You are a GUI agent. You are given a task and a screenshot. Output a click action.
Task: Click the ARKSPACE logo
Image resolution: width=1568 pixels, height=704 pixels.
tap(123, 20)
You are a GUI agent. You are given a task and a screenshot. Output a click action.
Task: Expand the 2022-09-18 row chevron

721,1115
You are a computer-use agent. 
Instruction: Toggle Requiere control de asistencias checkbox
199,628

--

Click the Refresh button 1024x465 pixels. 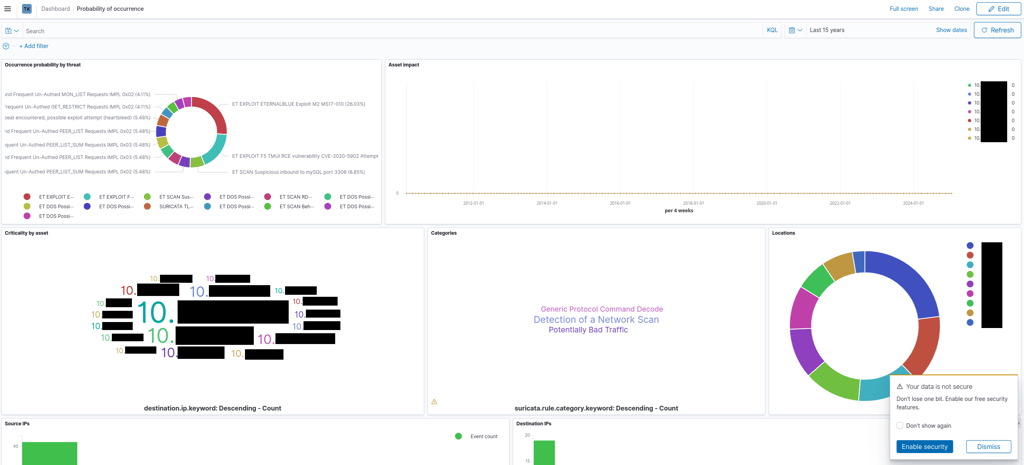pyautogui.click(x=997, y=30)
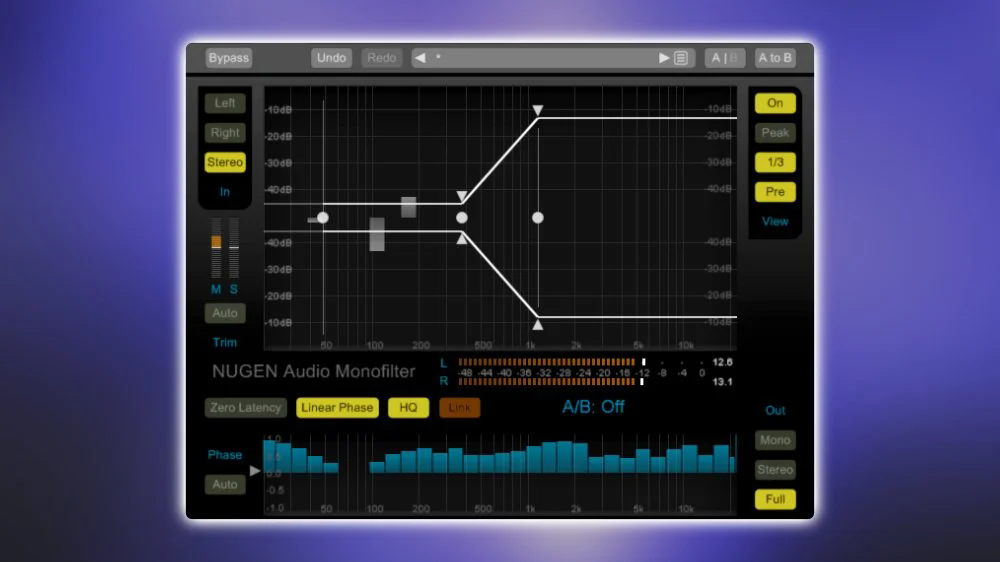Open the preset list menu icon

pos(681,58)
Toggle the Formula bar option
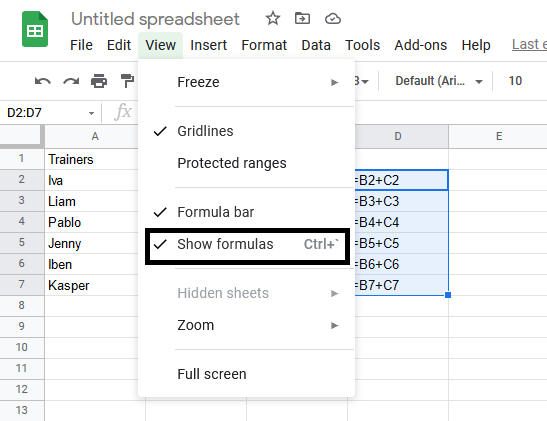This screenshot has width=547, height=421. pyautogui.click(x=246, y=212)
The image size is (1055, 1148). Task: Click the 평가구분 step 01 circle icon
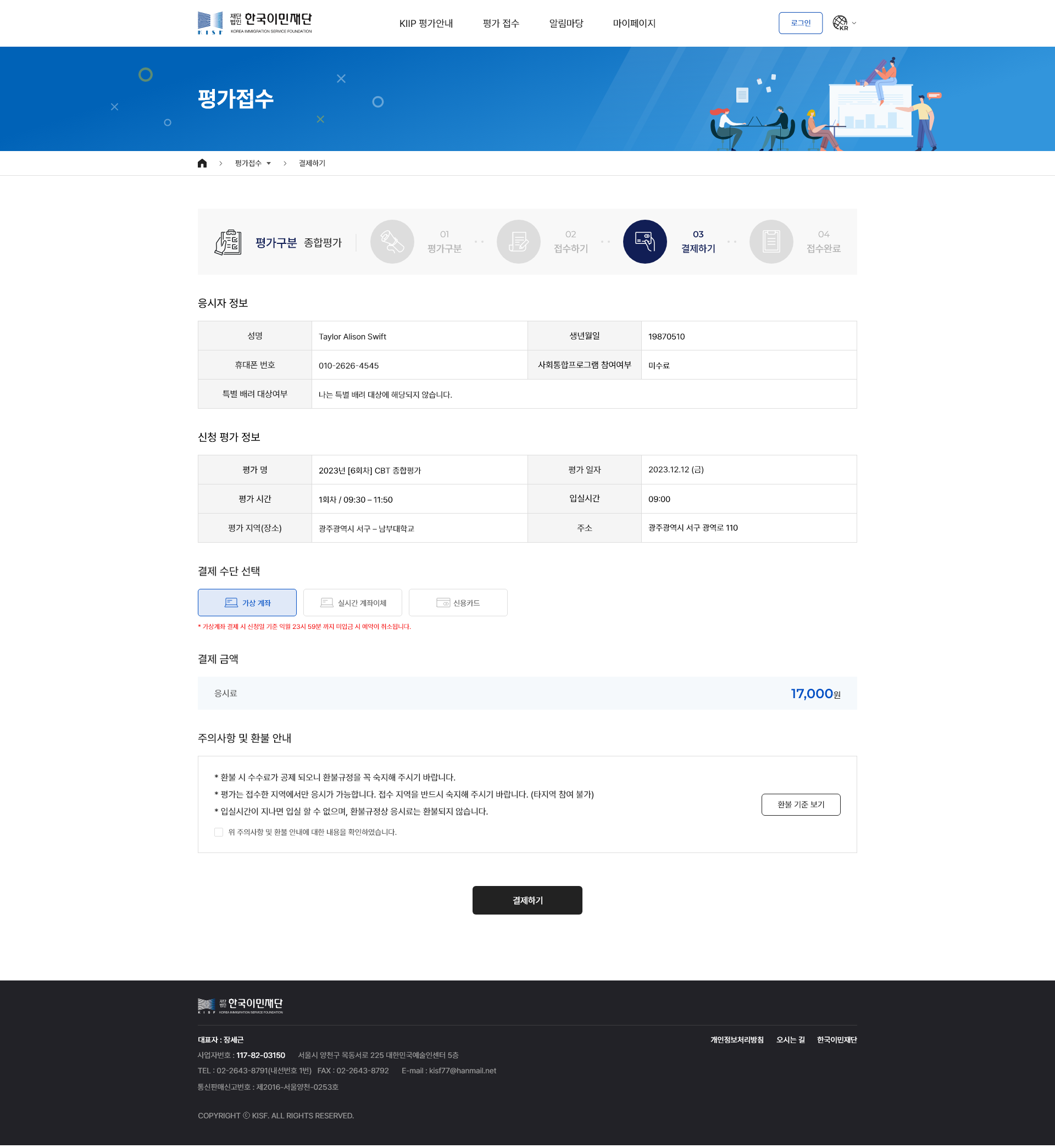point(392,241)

==

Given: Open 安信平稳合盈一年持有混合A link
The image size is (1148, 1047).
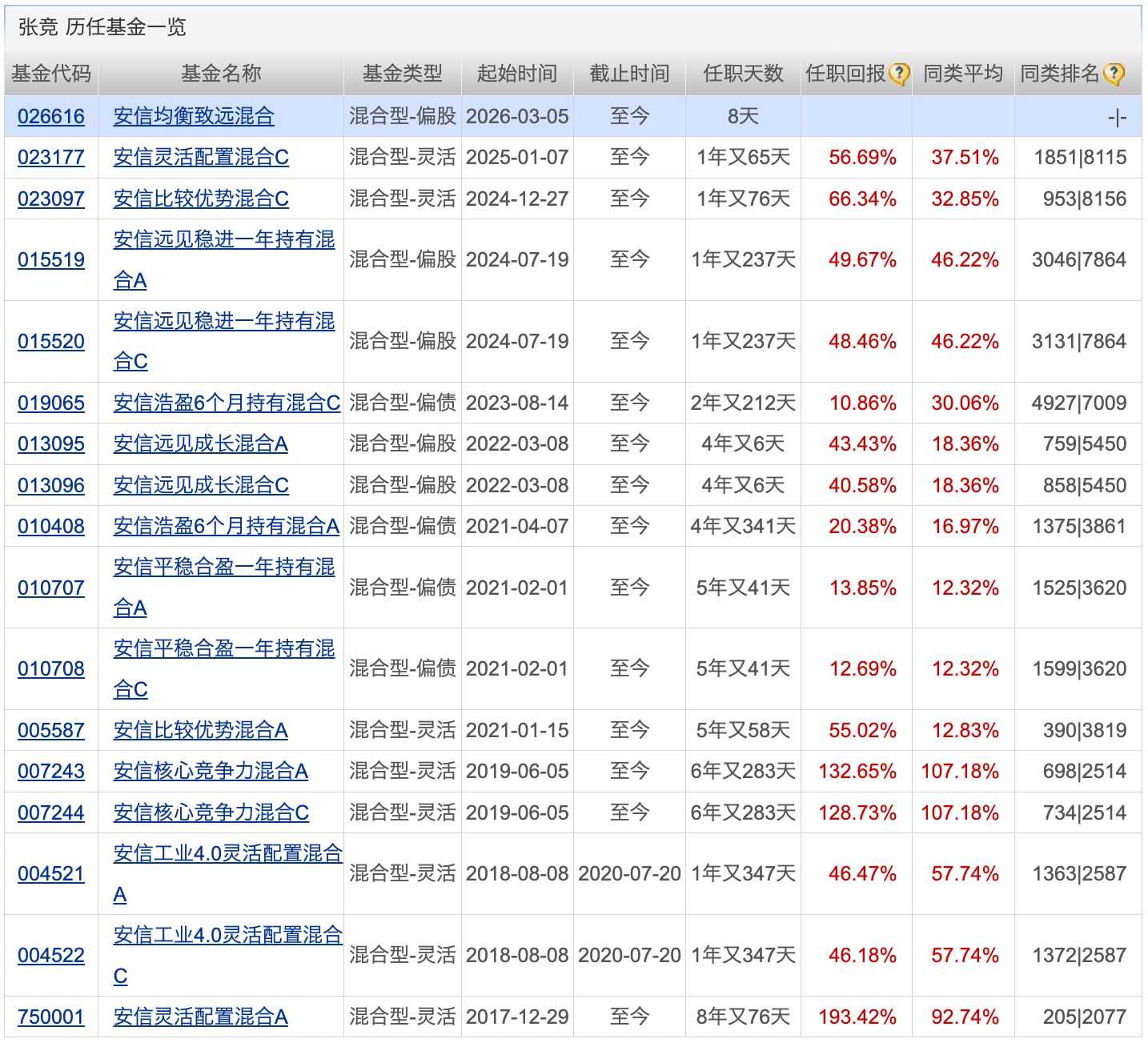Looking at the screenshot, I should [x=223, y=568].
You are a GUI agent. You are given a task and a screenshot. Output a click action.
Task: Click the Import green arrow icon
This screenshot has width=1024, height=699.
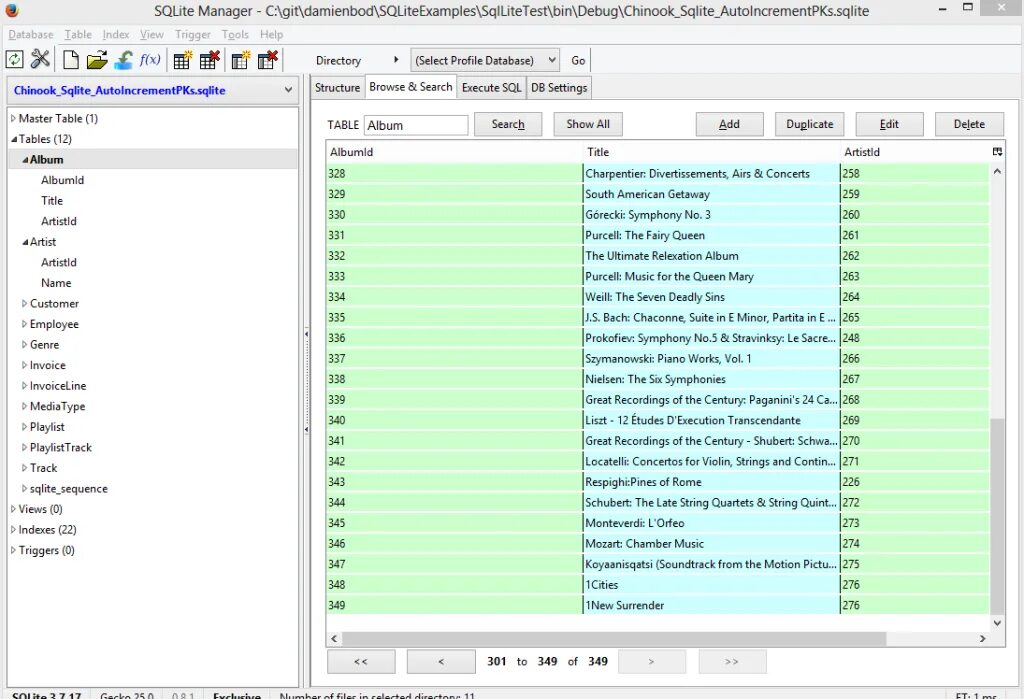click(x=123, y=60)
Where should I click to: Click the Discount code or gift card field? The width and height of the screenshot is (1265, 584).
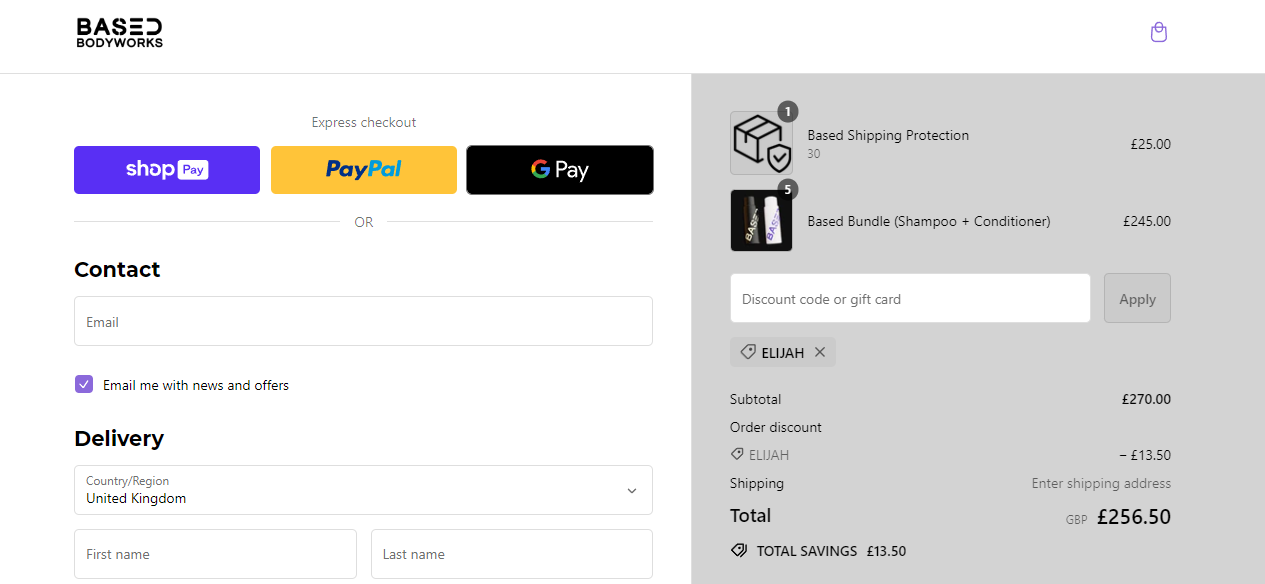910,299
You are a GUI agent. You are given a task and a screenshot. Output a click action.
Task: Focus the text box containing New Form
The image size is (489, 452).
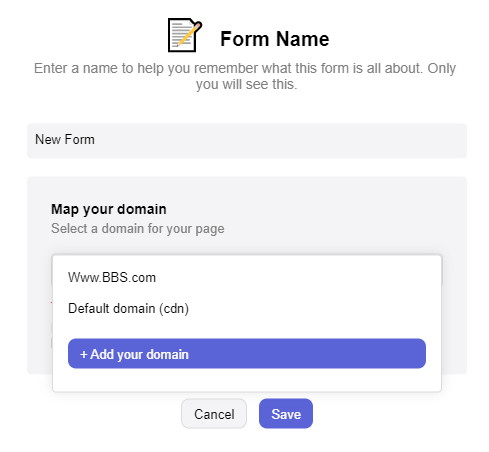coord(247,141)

Directions »
Give back, word for word, only the lines above from the line holding "Task: Click the ARKSPACE logo" to the line holding "You are a computer-use agent.", both included.

Answer below »
Task: Click the ARKSPACE logo
Image resolution: width=1568 pixels, height=704 pixels.
tap(123, 20)
You are a GUI agent. You are given a task and a screenshot. Output a click action.
Task: Expand the 2022-09-18 row chevron

721,1115
You are a computer-use agent. 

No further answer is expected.